4 、加 RNA/Poly-A RNA Control 混合液
A 、转移 5 μL 准备好的 RNA/Poly-A RNA Control 混合液到已经分装好第一链反应混合液的反应管中,至总体积 10 μL 。
B 、轻轻振荡混匀,低速离心收集反应液到管底。
5 、运行反应
A 、在 PCR 仪上运行 42 o C 2 h 。
B 、反应后低速离心收集反应液到管底,放置冰上并立即进行第二链 cDNA 合成反应。
二、反转录合成第二链 cDNA
1 、准备第二链反应混合液
A 、在冰上按照下表准备第二链反应混合液:
表 2.1
Component | Amount |
Nuclease-free Water | 13 μL |
Second -Strand Buffer Mix | 4 μL |
Second -Strand Enzyme Mix | 1 μL |
Total volume | 5 μL |
B 、轻轻振荡混匀,低速离心收集反应液到管底。
C 、转移 20 μL 第二链反应混合液至( 10 μL ) cDNA 样品管中,混匀,低速
离心收集反应液到管底。
2 、运行反应
A 、在 PCR 仪上运行 16 o C 1 h, 65 o C 10 min 。

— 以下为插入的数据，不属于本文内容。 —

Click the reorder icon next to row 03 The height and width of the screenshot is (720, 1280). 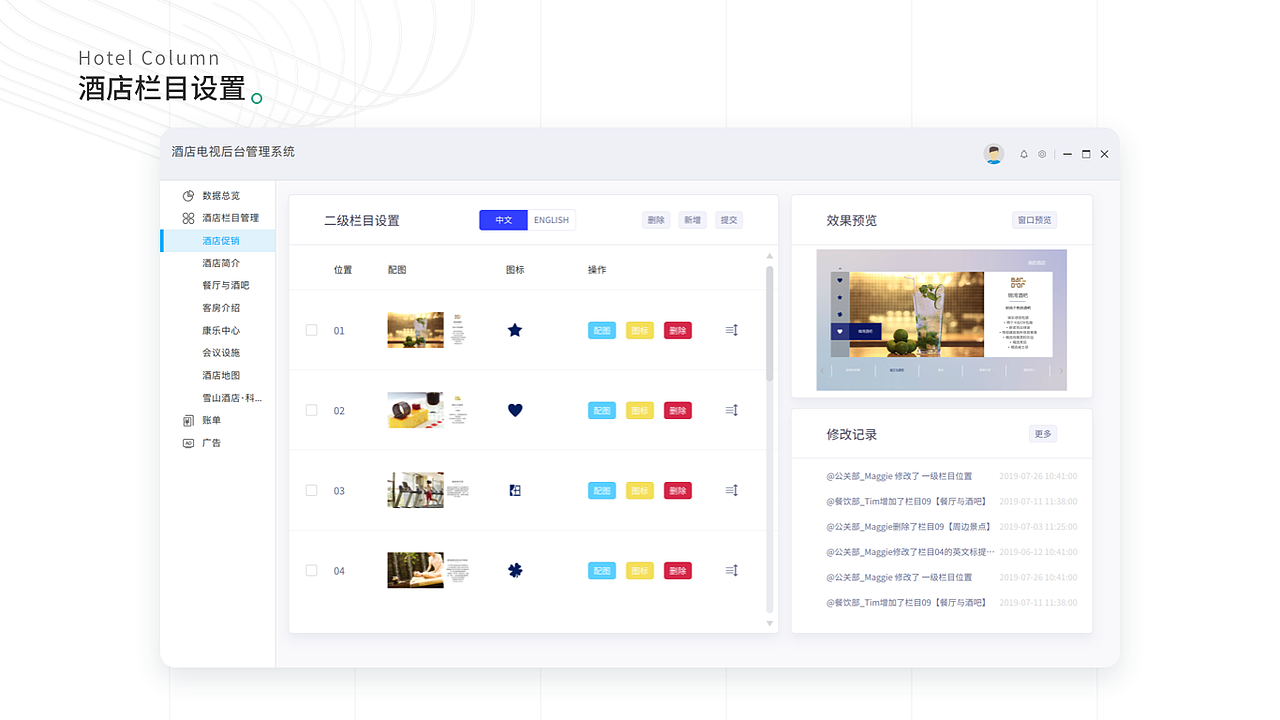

B 、反应后低速离心收集反应液到管底,放置冰上并立即进行 IVT 。
第三章 生物素标记 cRNA 合成
三、体外转录合成标记 cRNA
1 、准备 IVT 混合液
A 、在室温按照下表准备 IVT 混合液。
表 3.1
Component | Amount |
IVT Biotin Label | 4 μL |
IVT Labeling Buffer | 20 μL |
IVT Enzyme Mix | 6 μL |
Total volume | 30 μL |
B 、轻轻振荡混匀,低速离心收集反应液到管底。
C 、转移 30 μL IVT 混合液至( 30 μL )双链 cDNA 样品管中,混匀,低速离
心收集反应液到管底。
2 、运行反应
A 、在 PCR 仪上运行 40 o C ,时间长度依赖于起始 RNA 投入量,见下表。
表 3.2
RNA Amount | IVT Incubation Time |
50 – 250 ng | 16 hours |
100 – 500 ng | 4 hours |
3 、立即纯化或 -20 o C 保存。
四、 aRNA 纯化
提前在 50 ~ 60 o C 预热 aRNA Elution Solution 10 min以上。
1 、准备 aRNA Binding 混合液。
在室温按照下表准备 aRNA Binding 混合液。
表 4.1
Component | Amount |
RNA Binding Beadundefined | 10 μL |
aRNA Binding Buffer Concentrate | 50 μL |
2 、加 aRNA Binding 混合液
A 、加 60 μL aRNA Binding 混合液到每个样品。
B 、转移样品到 U 型板。
C 、用枪上下混匀几次。
3 、 aRNA Binding
A 、加 120 μL 100% 乙醇到每个样品。
B 、用枪上下混匀几次。
C 、轻轻振荡混匀,≥ 2 min 。
4 、 RNA Binding 磁珠收集
A 、转移 U 型板到磁力架上放置约 5 min 。
B 、小心吸取上清,丢弃,取下 U 型板。
5 、洗涤磁珠
A 、加 100 μL aRNA Wash Solution 到每个样品,振荡 1 min 。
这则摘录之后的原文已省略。